Николай Бердников. Истоки

Василий Дмитриевич Фёдоров
ИСТОКИ

23 февраля известному поэту Василию Фёдорову исполнилось бы 80 лет. Сегодня мы предлагаем вниманию читателей отрывок из документальной повести Николая БЕРДНИКОВА, который хорошо знал поэта.

   Первого ноября 1985 года стояла не по-осеннему солнечная и тёплая погода. В тот памятный день у молодёжного общежития №7 собрались поклонники поэзии Василия Фёдорова, его друзья, поэты города Иркутска. После митинга под звуки духового оркестра на здании была открыта мемориальная доска:

«Здесь c 1938 no 1941 год жил и работал на авиационном заводе Василий Дмитриевич Фёдоров, выдающийся советский поэт, лауреат государственных премий». Теперь, спустя годы, проходя мимо этого большого четырёхэтажного здания, я печально думаю о преждевременном уходе из жизни моего товарища по работе н друга юности.
   Напористый по природе, он хорошо понимал собственное назначение в жизни, и никакие препятствия не могли его остановить. На завод Василий Фёдоров пришёл в заготовительно-штамповочный цех на должность мастера после окончания Ново¬сибирского авиационного техникума и сразу пришелся «ко двору».

   С Василием сначала меня сблизила профсоюзная работа (был я в ту пору, вплоть до разделения цеха на два подразделения, освобождённым председателем цехового комитета). Вскоре один из начальников — Анатолий Ефимович Ушаков — мне сказал: «Поставлю тебя мастером. Пойдёшь? Ты молодой, тебе надо расти... Подумай...»
— Какие могут быть думы? — промелькнуло у меня в голове. Руки у меня ещё чутки к слесарному делу, от которого как младенца от материнской груди, пытается отнять меня начальник. Да и рабочий — звание почётное...

   Начальники уговаривать умеют. И голосок у них в это время вкрадчивый, многообещающий, и глазки с хитрецой, ведь на должность мастера люди идут неохотно... Помню, я долго пытался осознать, к добру или к худу вся эта затея... Зато потом, спустя многие годы, я был благодарен судьбе за такой поворот в моей жизни, за то, что оказался в центре многих событий, интересных и увлекательных, за то, что сблизился с Василием Фёдоровым.

   Цеховой приказ гласил: «Н.В. Бердникову принять группу у В.Д. Федорова». Василия тогда назначили технологом экспериментальной технологии.

(Данные указания позиций на страницах и экранах)
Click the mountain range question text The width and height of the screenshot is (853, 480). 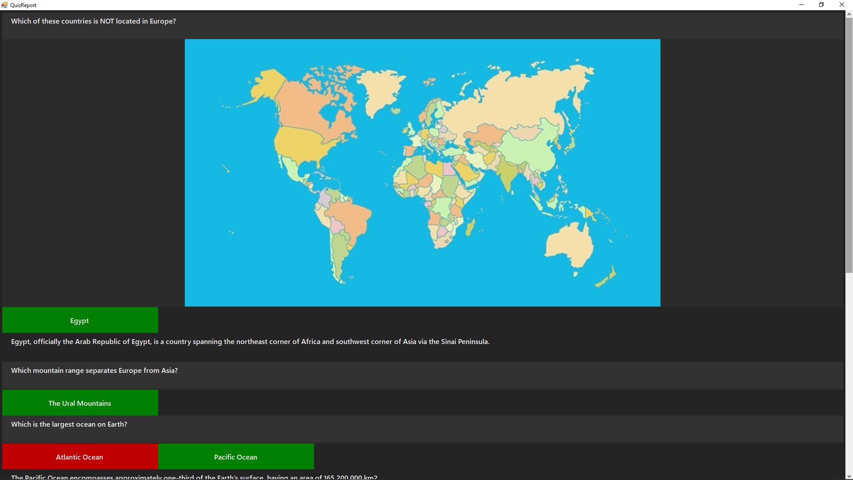[94, 371]
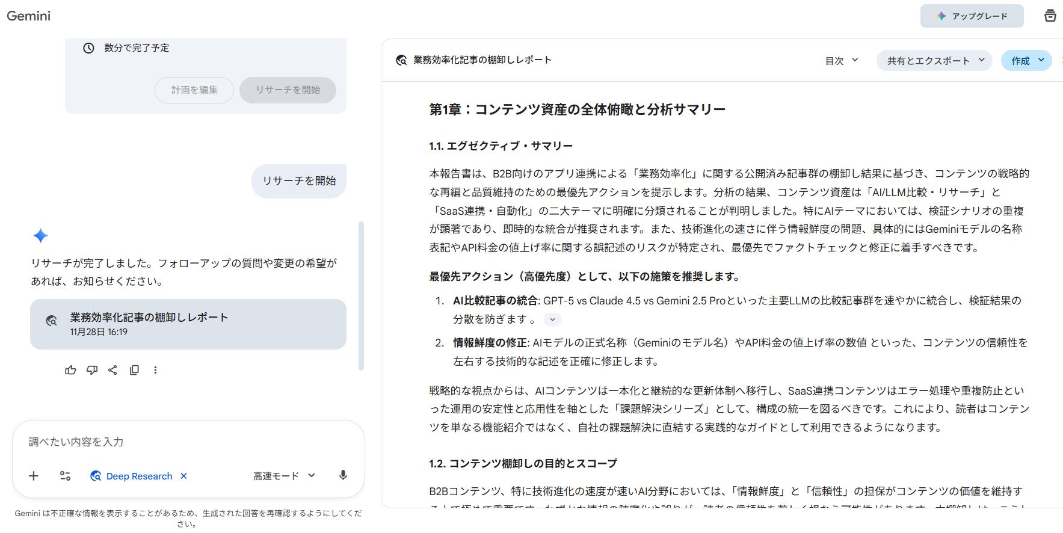
Task: Expand the 高速モード model dropdown
Action: point(284,476)
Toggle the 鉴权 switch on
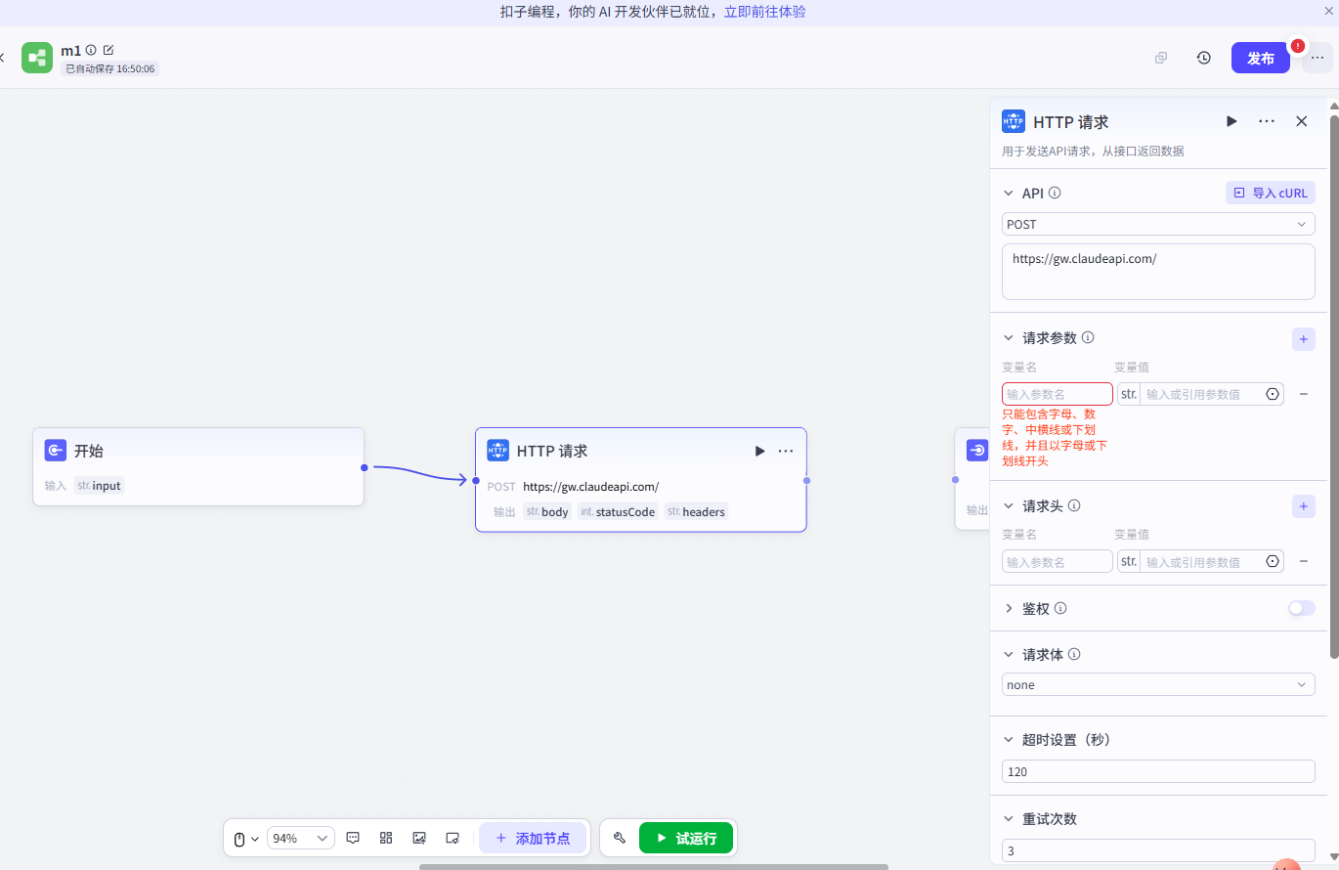 pos(1301,608)
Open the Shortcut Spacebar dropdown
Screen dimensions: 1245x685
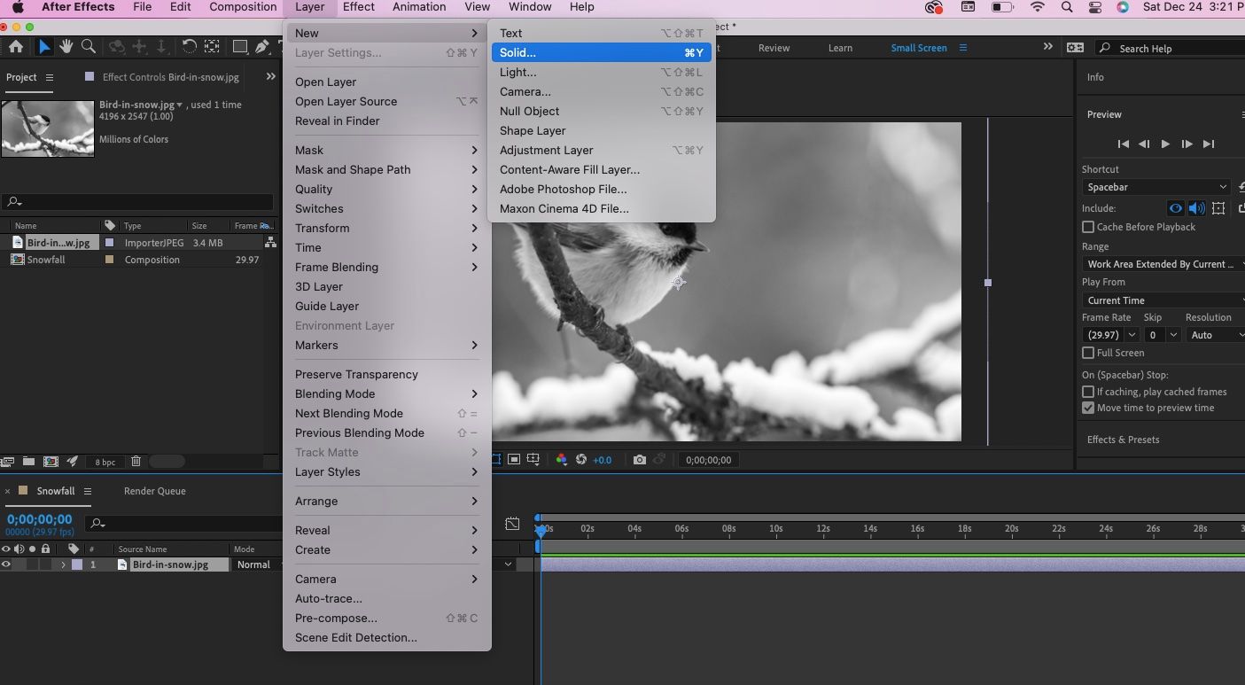1156,187
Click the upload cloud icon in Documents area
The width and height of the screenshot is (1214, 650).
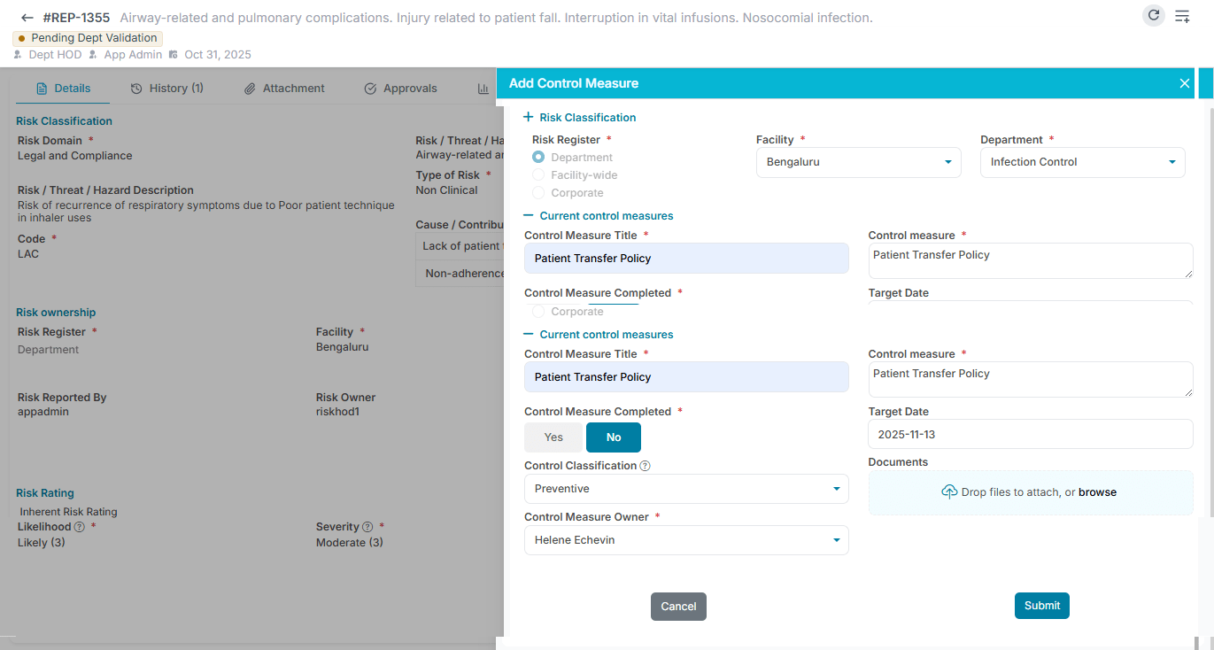tap(949, 491)
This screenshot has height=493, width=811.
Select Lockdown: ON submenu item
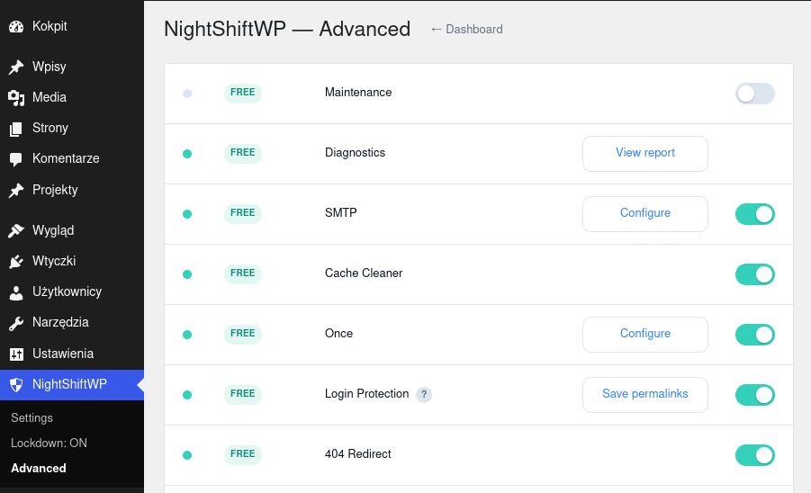pos(49,443)
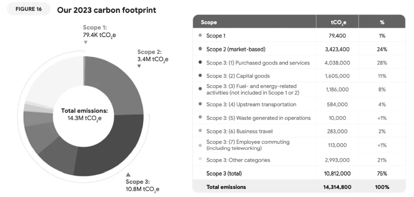Click the FIGURE 16 badge
The image size is (414, 197).
pos(29,9)
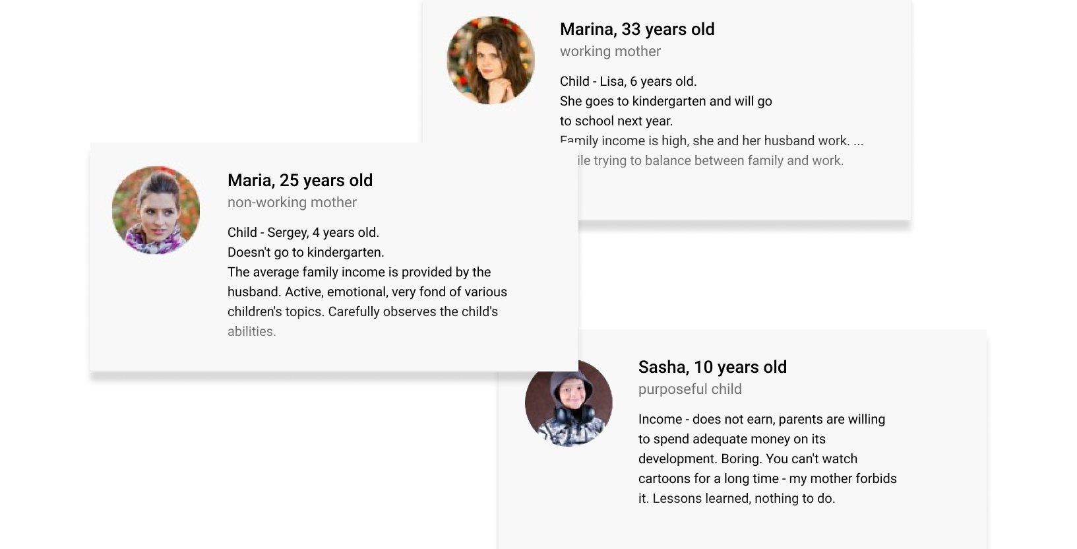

Задание 1:
Какого числа открыли мемориальную доску на общежитии №7, если верить отрывку о Василии Фёдорове?
Задание 2:
Назовите всех людей, которые упомянуты по имени в отрывке о Василии Фёдорове.
Задание 3:
Продолжите отрывок о Василии Фёдорове с предложения, которое следует за последним.

Результат выполнения 1:
Первого ноября 1985 года.

Результат выполнения 2:
Николай Бердников (Н.В. Бердников), Василий Дмитриевич Фёдоров, Анатолий Ефимович Ушаков.

Результат выполнения 3:
   О работе мастера понятия у меня были расплывчатые: какие производственные пружины важны для слаженной работы коллектива, какие законы влияют на производственные процессы, всё ли зависит от мастера? Мысленно подбадривая себя, я заторопился к рабочим, помня напутствие Анатолия Ефимовича: «Время не ждёт...» Очень верно он подметил: с этого дня время для меня словно потерялось.

   Совещания каждый день. На первых порах начальник давал мне вжиться в роль мастера. И всё же отчитываться перед ним каждый день — не Бог весть какое удовольствие. Стоишь у торца длинного стола, покрытого зелёным сукном, как экзамен сдаёшь. «Мастер на производстве —  фигура центральная», — так, порой, нас величали в докладах. Не дай Бог обмануть надежды начальства!

   Сидим. Каждый ждёт своей очереди. Вот уже один мастер облегчённо вздохнул и вышел из кабинета, второй… Моя очередь наступила.
Поначалу всё шло нормально, а потом пошло-поехало: то штампы просечные не подали, то заготовки в селитровой ванне ещё не готовы... Думаю, что и Василий испытывал напряжённость перед старшим руководителем.

   В технологическом отделе Василий сидел на виду: кто бы ни входил сюда, невольно его взгляд останавливался на парне, который склонился над синьками чертежей и бланками технологических карт. Наискосок от него корпела над текущей технологией технолог Ольга, которая часто бросала взгляды в сторону Василия. Посматривали на него и другие девчата, сидевшие тут же. И немудрено! Василий был статен, красив и находился в поре налива своей молодецкой силы.

   Обедали мы часто на втором этаже фабрики-кухни, окна которой выходили на сквер у проходных завода. В летнюю пору на газонах красовались цветы и народа в сквере было немало. Всех привлекала тень ещё молодых акаций. А в декабре деревца, запорошенные инеем, тоже манили в своё серебристое царство...
   Ольга, откровенно симпатизировавшая Фёдорову, всегда находила случай пообедать вместе с Василием.

— Знаешь, сегодня моя подруга в столовую не пойдёт...
— Ну и что?
— Я уж с тобой, Вася, ладно?
   Или: «Господи, ну до чего же мне сегодня скучно...» И Василий опять рядом. Ольга без умолку щебечет о разных общежитских новостях, о кинофильмах. А парню что? Парню остаётся только слушать уважительно и поддакивать.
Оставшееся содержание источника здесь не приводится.